Date Joined Apr 2007
Total Posts : 75
   Posted 6/30/2008 6:23 PM (GMT -6)   
So, my normal GI is back in town and doesn't sound like he wants me to try Tysabri. The more I think about it, the more I agree with him. However...

...I got terrible news from one of the tests they ran on me while I was in the hospital. They performed a "Prometheus test" [I had never heard of it], and it indicated that I had Crohn's disease, not UC!!!!!!! [Backing away from edge of bridge slowly]. In talking to my GI, the test is about 90% accurate. Has anyone else had this test performed? What did your results say?

Anyways, I'm hoping that I'm part of the 10% of incorrect Prometheus results. Considering all of my colonoscopies, all of my pathology reports/biopsies, and all of my symptoms have been consistent with UC and they've never seen anything indicative of Crohn's, I'm still holding out hope. My GI is having me come in for a small bowel x-ray tomorrow to see if they can nail down a diagnosis.

Overall, it seems like my GI (not the surgeon who saw me in the hospital and is pushing the Tysabri) is thinking one more attempt at Remicade (July 11th) at a higher dosage and then, if that doesn't work, surgery. But if they still think I have Crohn's, who knows. Needless to say, I'll now be frequenting the Crohn's forum, too.
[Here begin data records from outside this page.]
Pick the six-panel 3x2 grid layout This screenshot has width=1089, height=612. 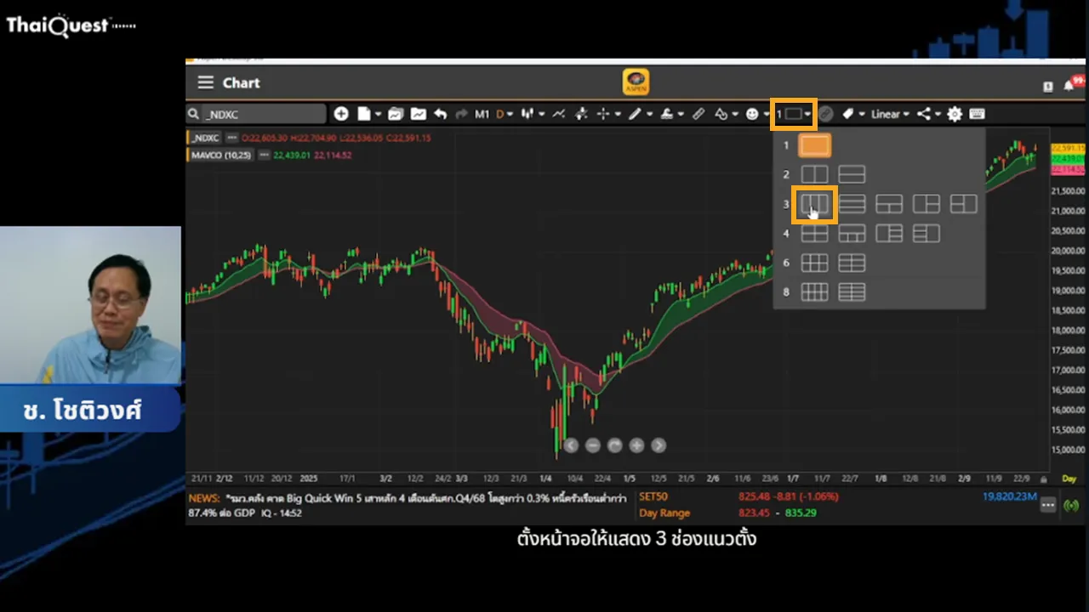(814, 264)
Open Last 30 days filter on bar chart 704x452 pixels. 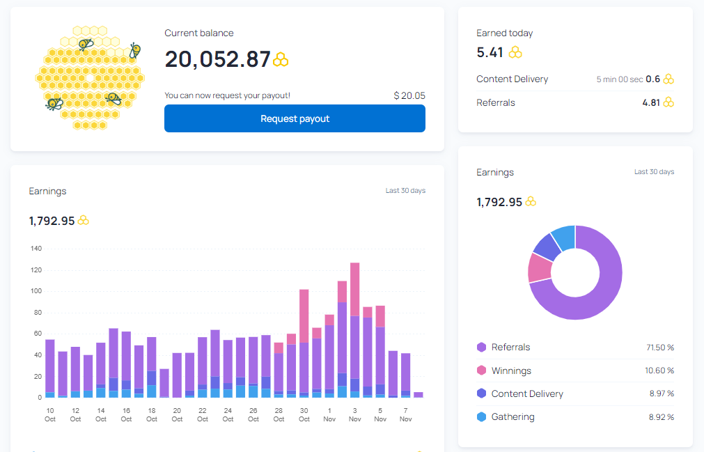click(405, 191)
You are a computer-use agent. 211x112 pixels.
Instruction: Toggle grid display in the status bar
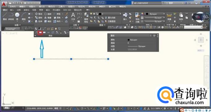pos(60,108)
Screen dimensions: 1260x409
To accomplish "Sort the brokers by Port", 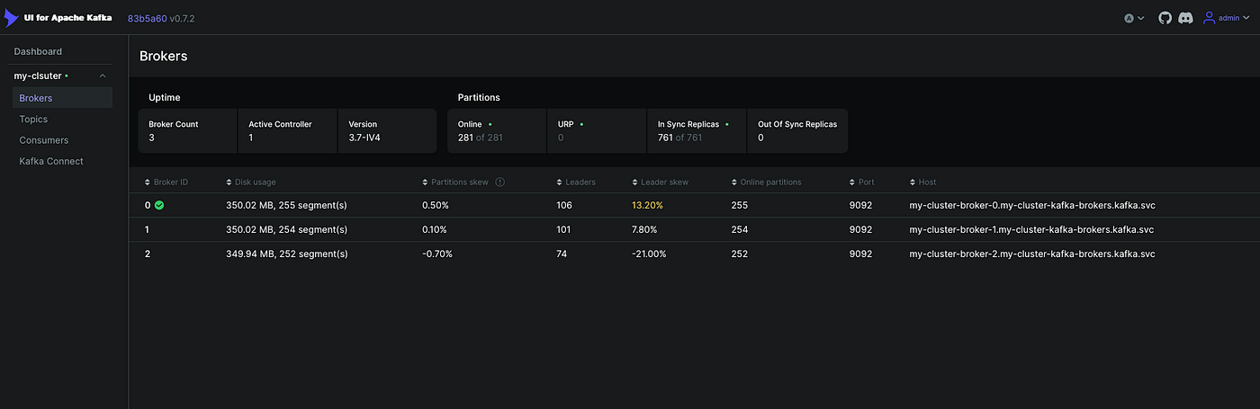I will click(x=865, y=182).
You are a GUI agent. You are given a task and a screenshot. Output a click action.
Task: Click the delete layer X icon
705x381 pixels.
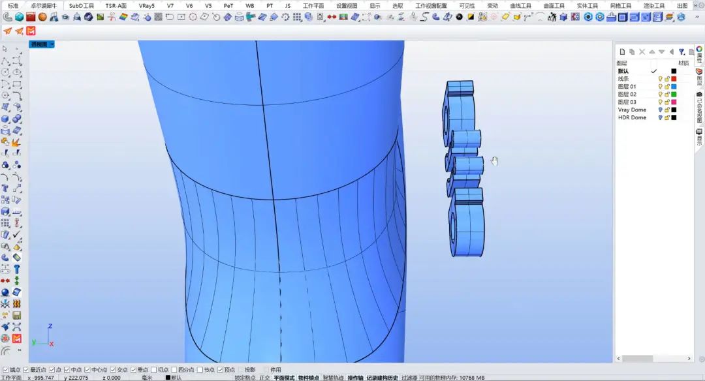(x=642, y=52)
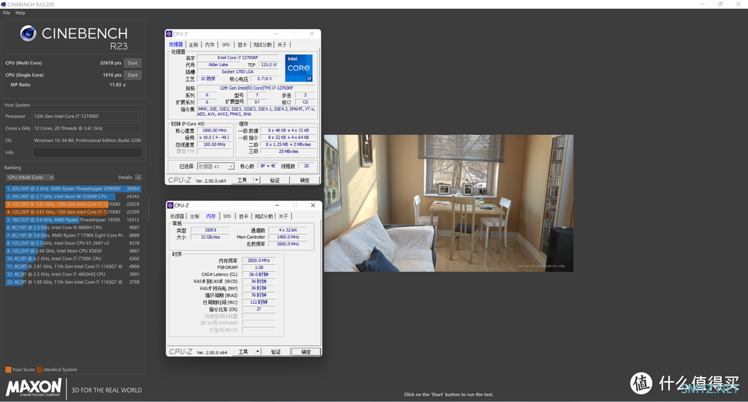Click the CPU-Z title icon of the memory window
This screenshot has width=748, height=402.
170,205
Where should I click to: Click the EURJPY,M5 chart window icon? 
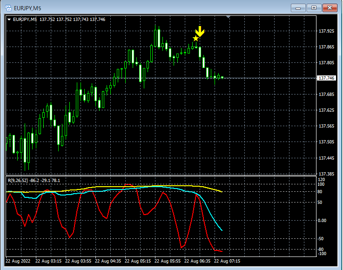click(x=8, y=8)
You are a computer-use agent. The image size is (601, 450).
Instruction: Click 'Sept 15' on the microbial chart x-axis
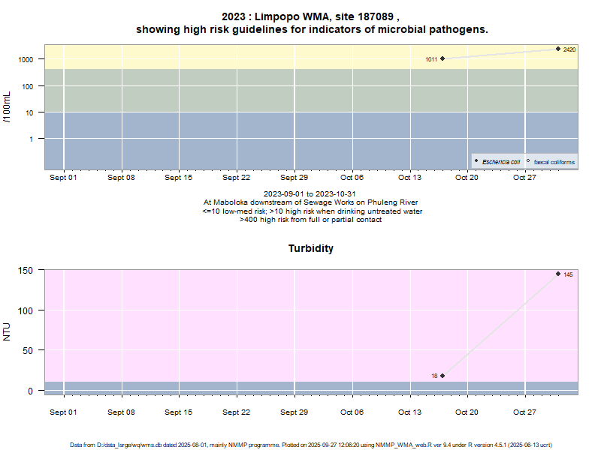coord(179,178)
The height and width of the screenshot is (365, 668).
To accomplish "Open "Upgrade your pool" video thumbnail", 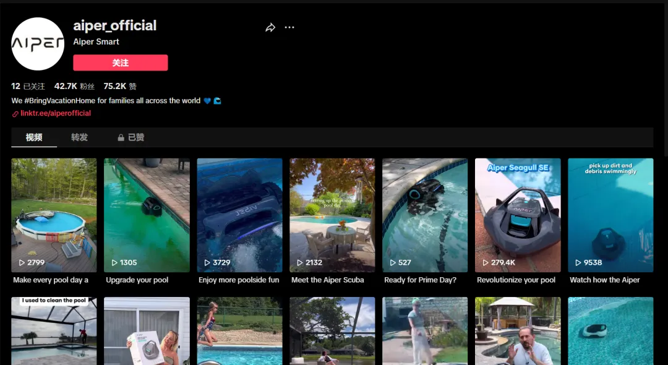I will click(x=147, y=215).
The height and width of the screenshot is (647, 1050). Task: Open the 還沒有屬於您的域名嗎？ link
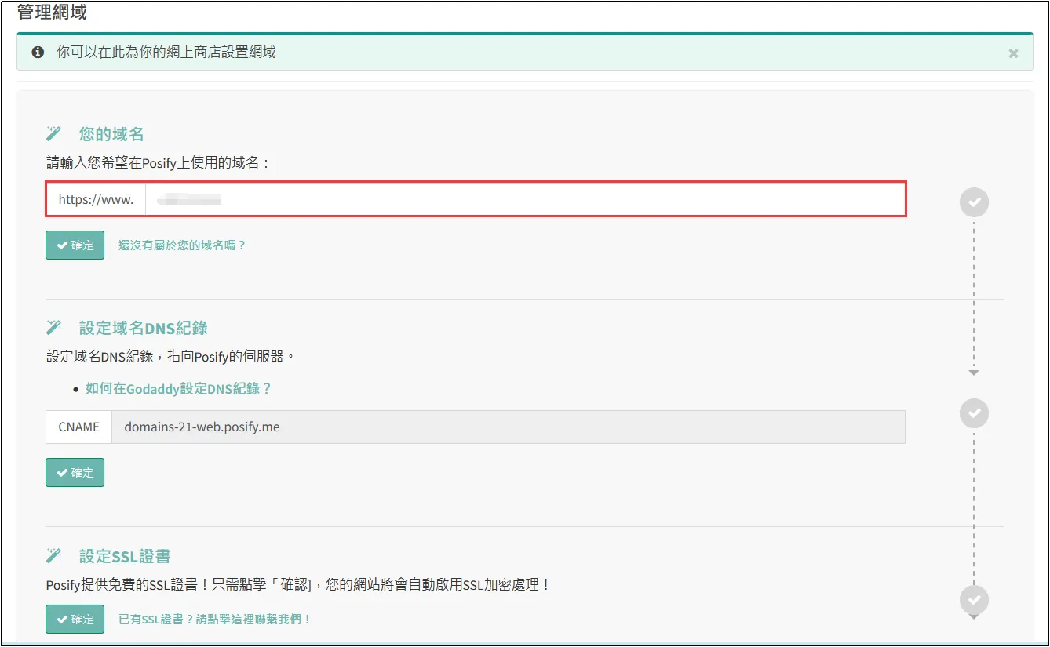click(182, 245)
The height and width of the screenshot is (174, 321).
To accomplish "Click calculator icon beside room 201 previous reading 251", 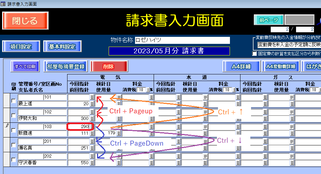I will click(x=92, y=148).
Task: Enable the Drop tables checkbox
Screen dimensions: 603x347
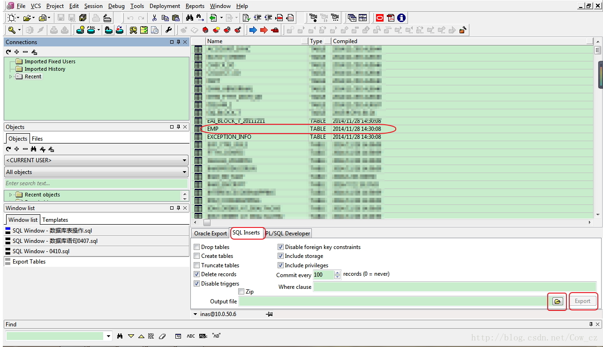Action: pyautogui.click(x=197, y=247)
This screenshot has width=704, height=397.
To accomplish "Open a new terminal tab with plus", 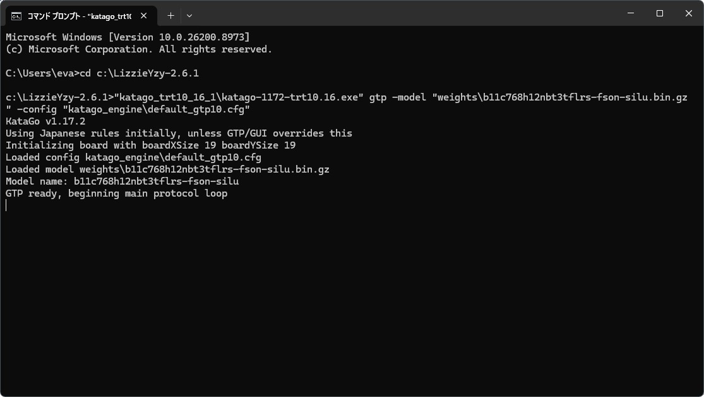I will tap(170, 16).
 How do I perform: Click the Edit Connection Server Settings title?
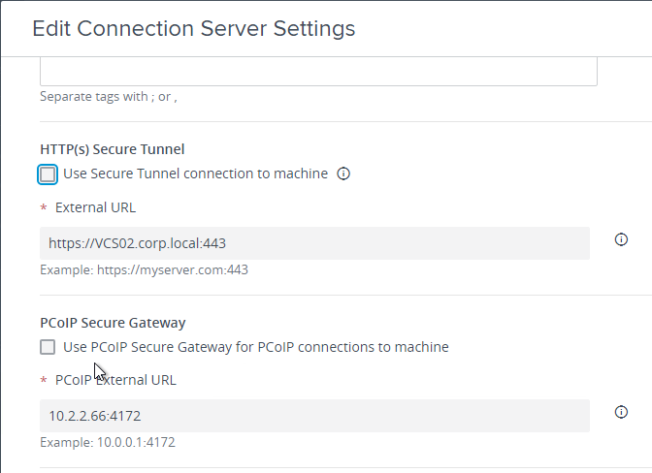click(x=194, y=28)
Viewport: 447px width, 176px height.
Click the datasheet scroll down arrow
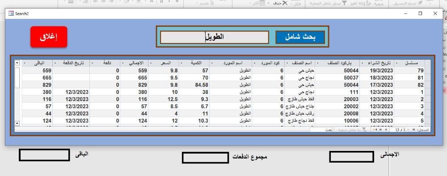click(x=17, y=123)
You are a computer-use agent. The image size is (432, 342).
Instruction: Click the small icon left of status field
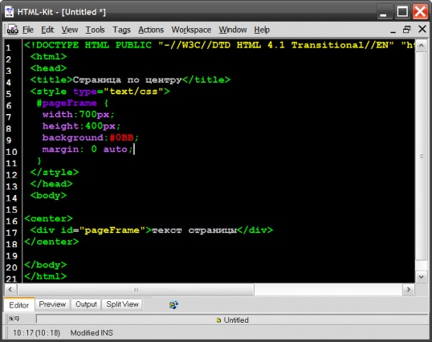point(14,319)
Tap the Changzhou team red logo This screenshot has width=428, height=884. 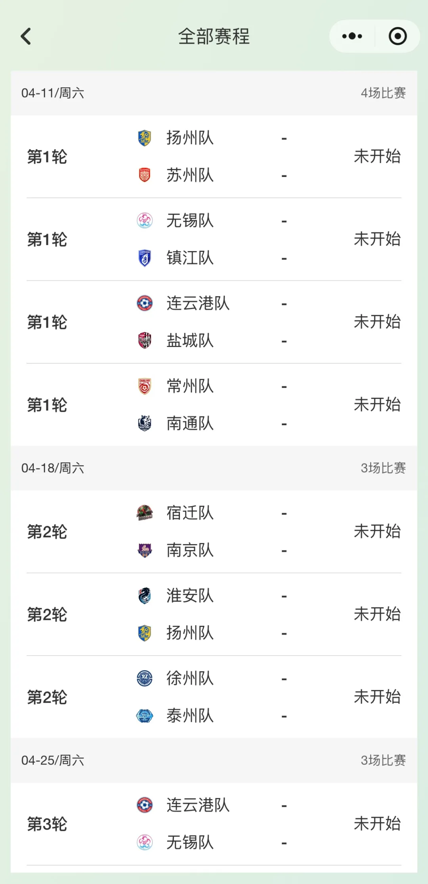tap(145, 386)
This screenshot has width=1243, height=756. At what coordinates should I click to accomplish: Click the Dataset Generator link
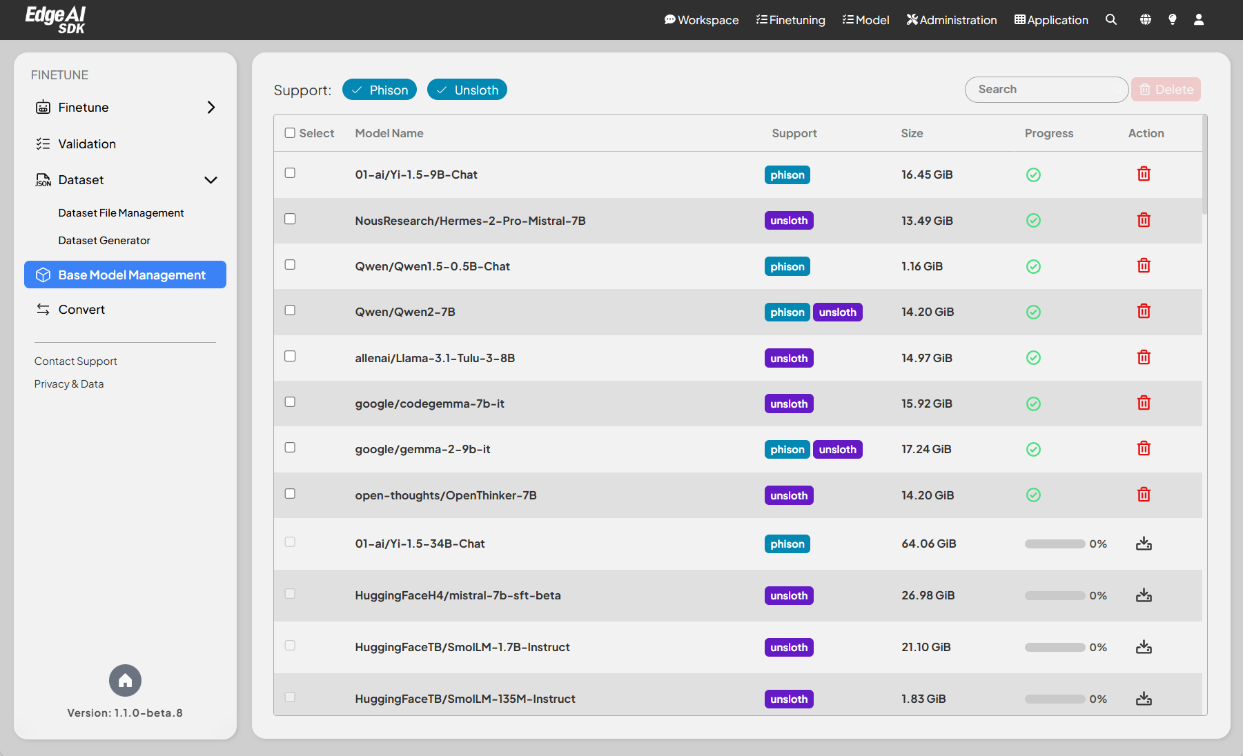coord(104,241)
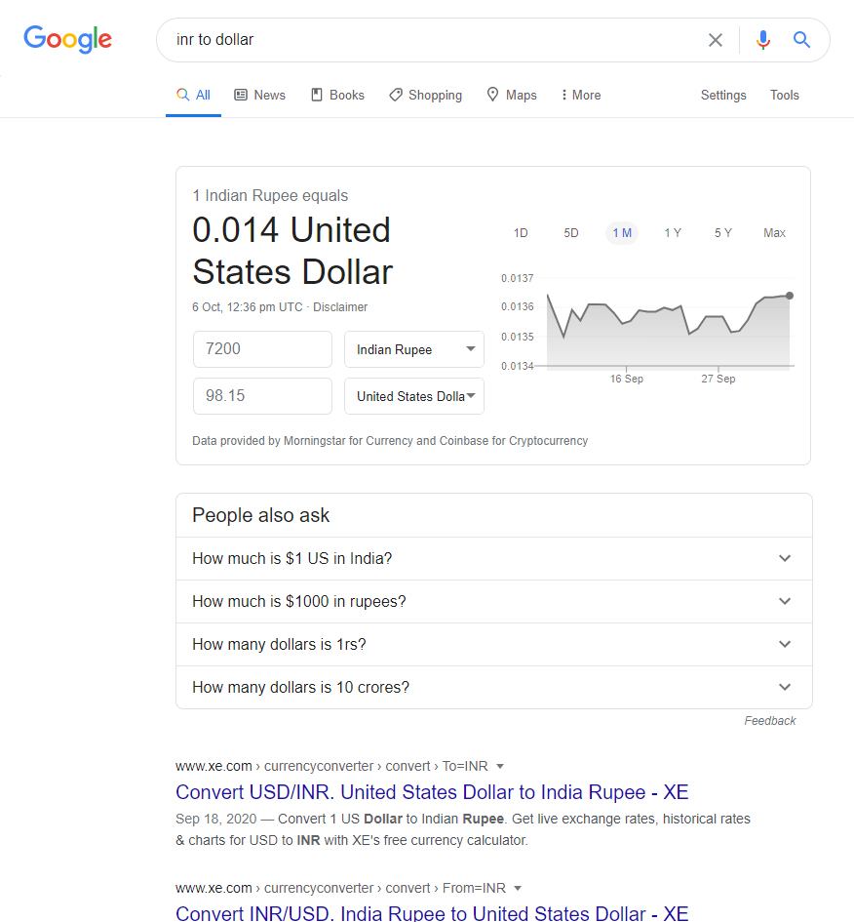Open the Settings menu

(723, 95)
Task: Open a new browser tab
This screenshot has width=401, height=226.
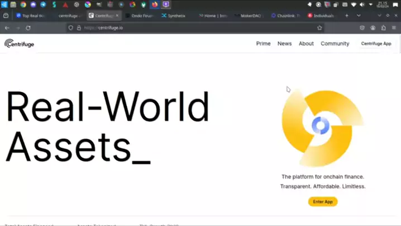Action: point(347,16)
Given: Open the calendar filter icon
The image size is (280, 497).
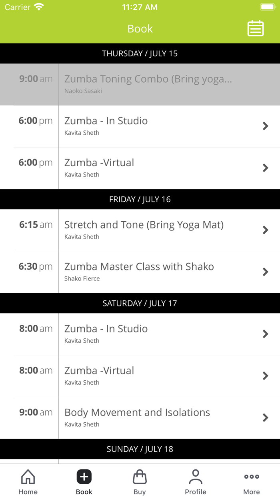Looking at the screenshot, I should [255, 28].
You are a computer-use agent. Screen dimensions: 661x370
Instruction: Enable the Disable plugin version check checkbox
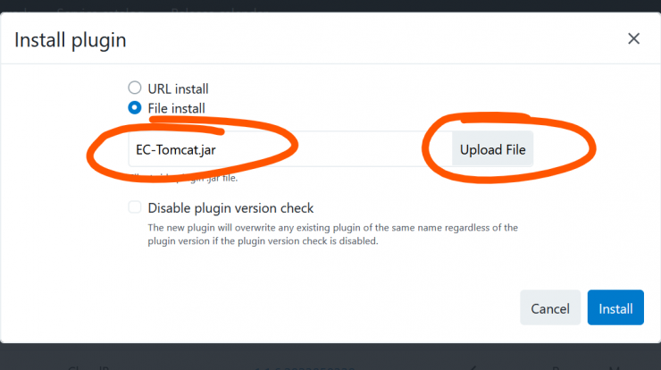pyautogui.click(x=135, y=207)
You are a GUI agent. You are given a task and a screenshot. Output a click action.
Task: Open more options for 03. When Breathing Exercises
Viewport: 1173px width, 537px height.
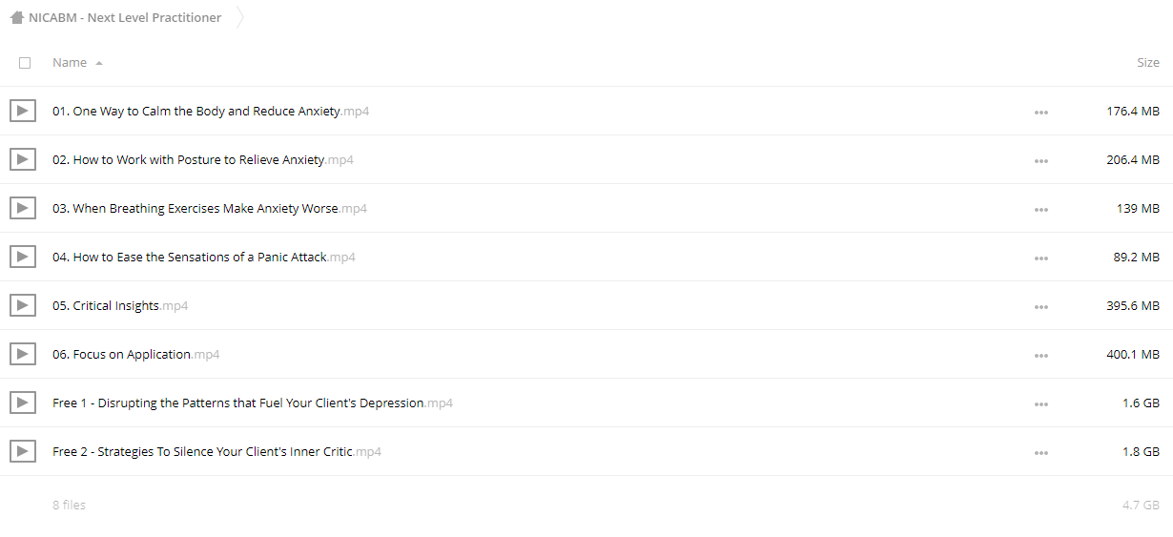(x=1040, y=209)
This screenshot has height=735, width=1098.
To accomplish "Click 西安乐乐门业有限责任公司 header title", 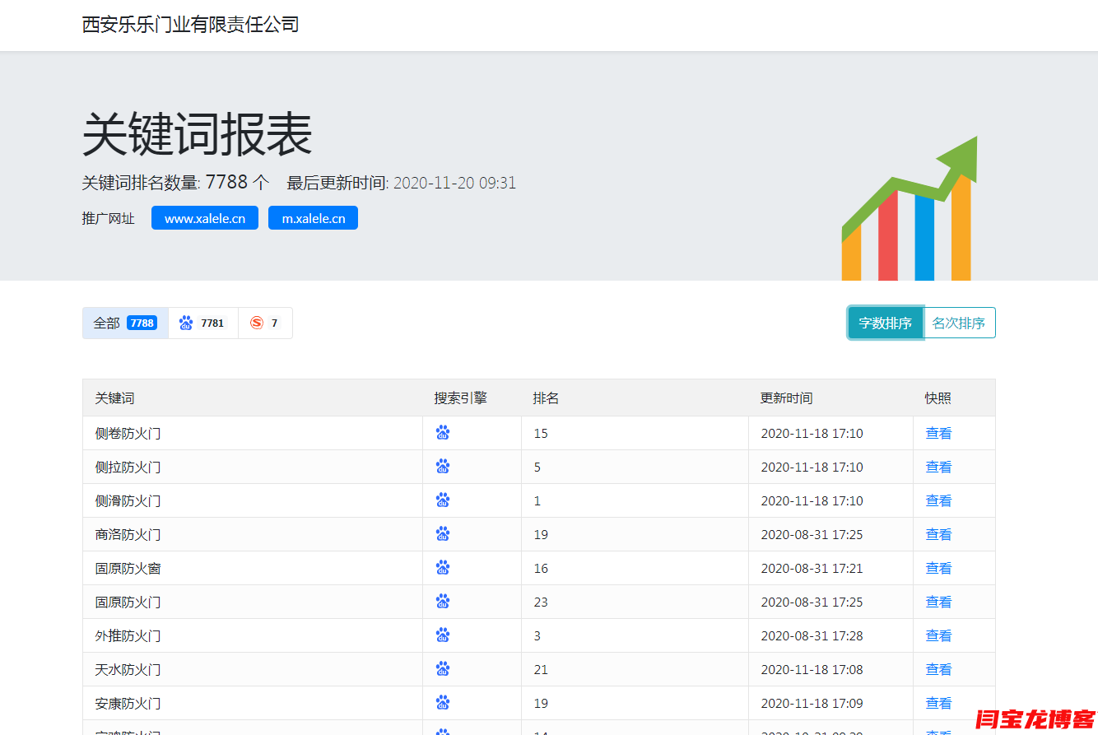I will 190,25.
Bad week overall. I took an indefinite medical leave from work and am hoping we get this stuff figured out in time for me to graduate college this year.

I'm still eating the fruit salad on Independence Day, though!

/rant and Prednisone pissed-off-ness
James

21 yrs old, diagnosed severe ulcerative pancolitis 2 Mar 2007
Hospitalized 27 Apr-5 May 2007
Asacol (mesalamine) 400 mg x 12 daily
Remicade <--first infusion on 3 May 2007; currently once every 5 weeks
Imuran (azathioprine) 50 mg x 2 daily
Eating fruits and vegetables like there is no tomorrow...


bellski
Regular Member


Date Joined Apr 2008
Total Posts : 499
   Posted 6/30/2008 6:30 PM (GMT -6)   
James, I'm sorry to hear the news, I hope they can help you with the medicines they try. Hang in there. At least they are being thorough and the more they know, the better they can treat it. It sounds like from your post that Chrones is much worse than UC? I knew they were similar. Good luck with it all and with trying to graduate this year. Bellski
Lori (Bellski)-age 43 from Illinois
Diagnosed February 2008 with Ulcerative Proctitis,
Currently: mild symptoms / flare ?
Medications:  Asacol 400mg X 6, Cymbalta 20 mg X 1,         Canasax X 2 Vitamins:  Calcium 600 + D X 2, Centrum, Citrucel caplets, Probiotics
High fiber diet
"I thank God that  I found this website!"
 


NMcP
Regular Member


Date Joined Mar 2008
Total Posts : 212
   Posted 6/30/2008 6:38 PM (GMT -6)   
I know this sounds like such a trite response and I certainly don't mean for it to be one...but try to take a huge, deep breath. Then start writing down ALL your questions and concerns. If you think you need a second opinion, by all means GET ONE!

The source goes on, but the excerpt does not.